The patient’s heart stops and he immediately goes into cardiac arrest. Without a moment’s delay, the two nurses strap an oxygen mask to the patient’s face and start chest compressions to keep him alive. Cross and Hutchinson call for help and get ready to connect the patient to a defibrillator before he snaps back to life and tells them he’s feeling much better.
The two nurses laugh at their patient’s rapid recovery, knowing things wouldn’t have been so easy had they been working on a real patient who was suffering a real heart attack.
Instead, the pair was using about $250,000 worth of medical equipment to hone the skills needed to deal with patients who can have a heart attack at any minute.
Most of the lab’s equipment came from what the hospital already had in stock, said Director of Clinical Education Sheri McRae. The rest came from the Quillen College of Medicine at East Tennessee State University in Johnson City, Tenn., which has teamed up with the hospital to use the simulation lab to train Bristol Regional staff.
The simulation laboratory’s main room features a specially designed mannequin that can make breathing sounds, simulate a heartbeat and has a pulse. It also includes equipment such as a defibrillator and a heart monitor that would be in a normal patient’s room.
“This is set up exactly like a patient’s room,” McRae said, adding that the room’s layout is so spot on that the hospital’s environmental staff uses the lab to practice cleaning rooms when patients are present.

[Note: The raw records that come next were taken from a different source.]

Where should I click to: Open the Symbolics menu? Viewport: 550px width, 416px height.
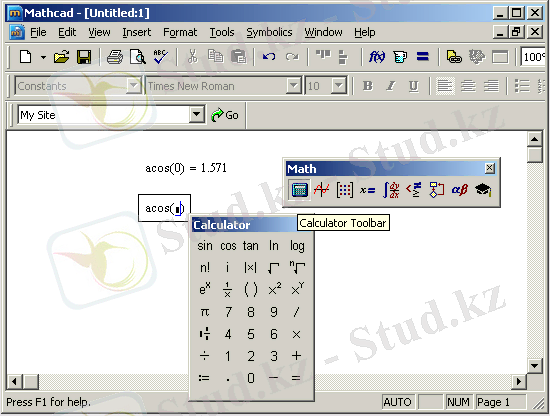tap(269, 32)
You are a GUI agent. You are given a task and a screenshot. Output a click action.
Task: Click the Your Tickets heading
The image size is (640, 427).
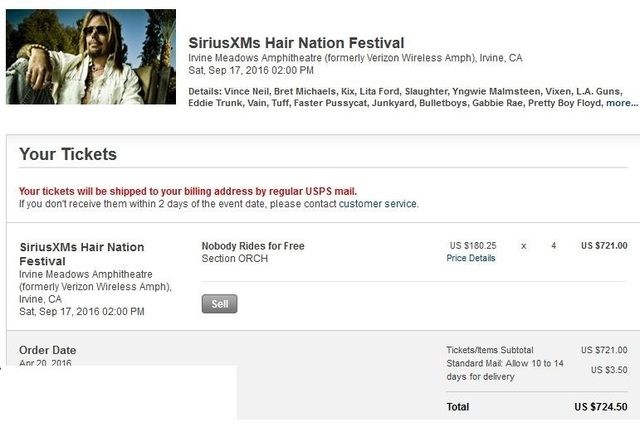[68, 155]
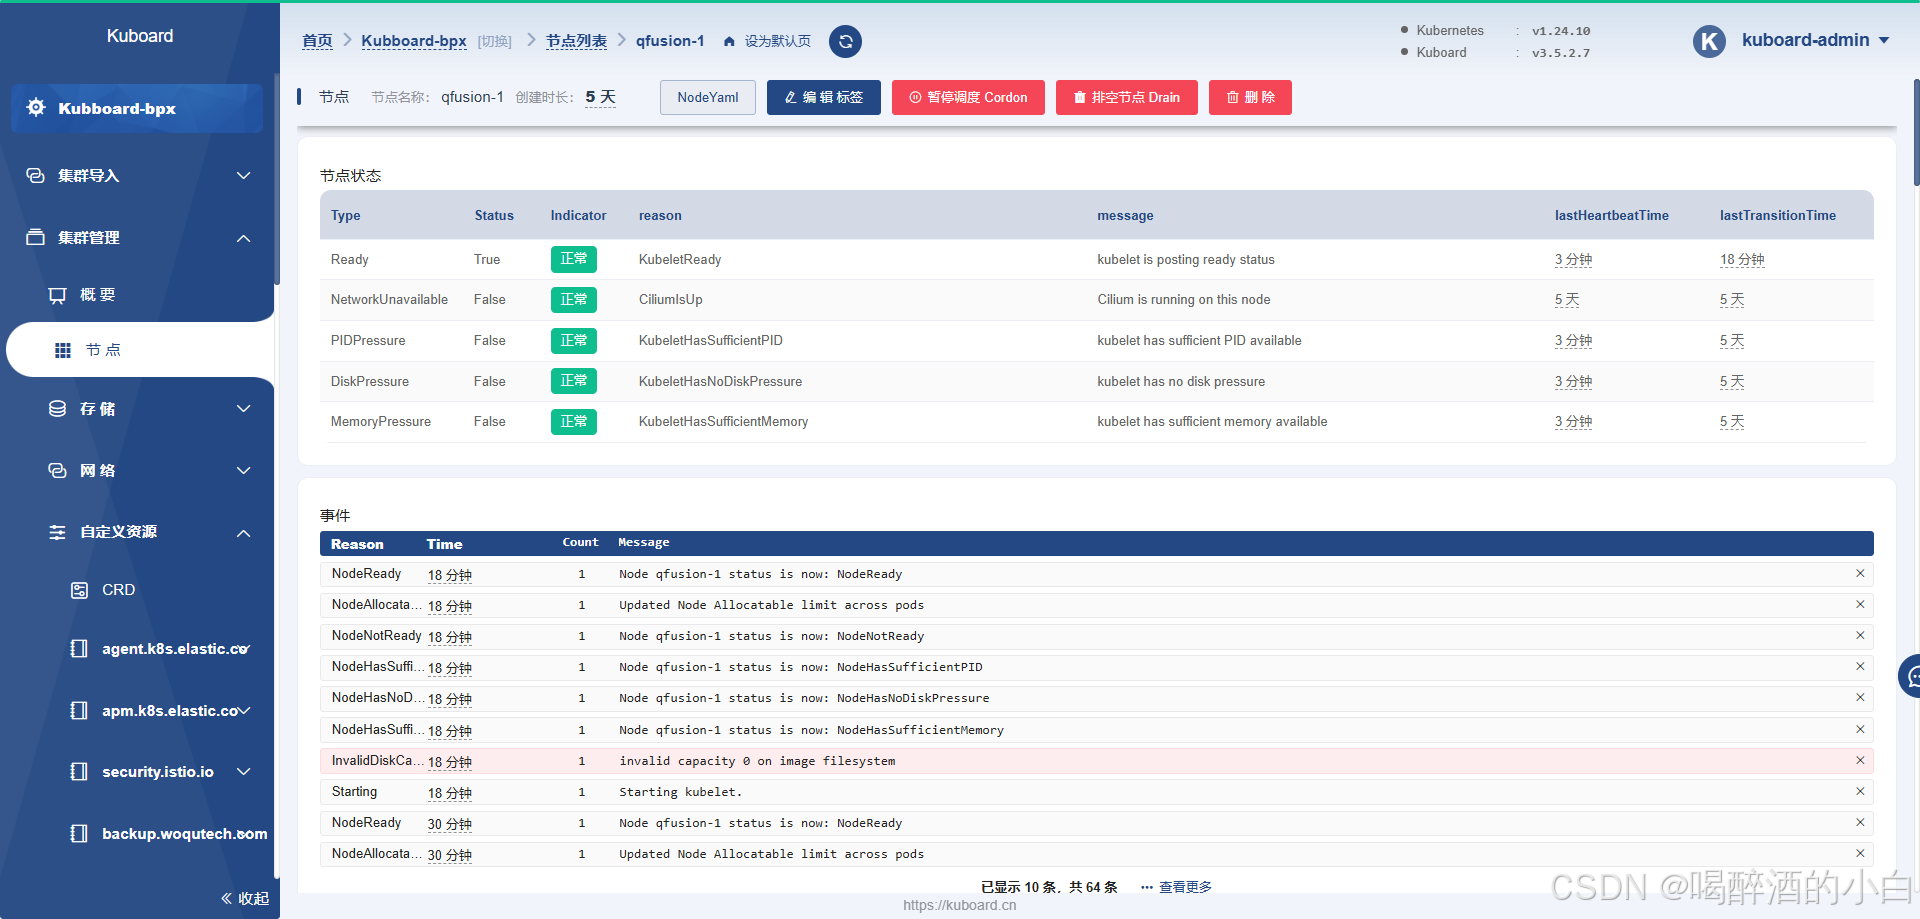
Task: Select 节点 in the sidebar menu
Action: tap(102, 350)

The lab includes a classroom where an instructor can program the mannequin to go through a number of situations that doctors and nurses run into as part of their daily jobs. It also includes a special classroom where others can watch through one-way glass what happens in the main room and critique their colleagues on their performances.
“Usually, you only have this type of a facility in a university setting,” McRae said, adding that before they had the laboratory, the hospital’s staff had to drive to the Quillen main campus to hone their skills.
But with the lab, McRae said, she was able to put the latest group of nursing school graduates starting at Bristol Regional through a number of exercises they would normally encounter.
“It’s just going to be a lot easier now that we don’t have to drive to Johnson City,” Chief Medical Officer Roger McSherry said.
McSherry said he plans to start using the simulation lab to give the hospital’s existing medical emergency team a venue for practicing skills and learning to work better as a team when confronting tough life-or-death situations.
“Having this facility is going to make that possible,” the chief medical officer said, adding that the better the team learns to work in a simulated life-or-death situation, the better they can respond in real life.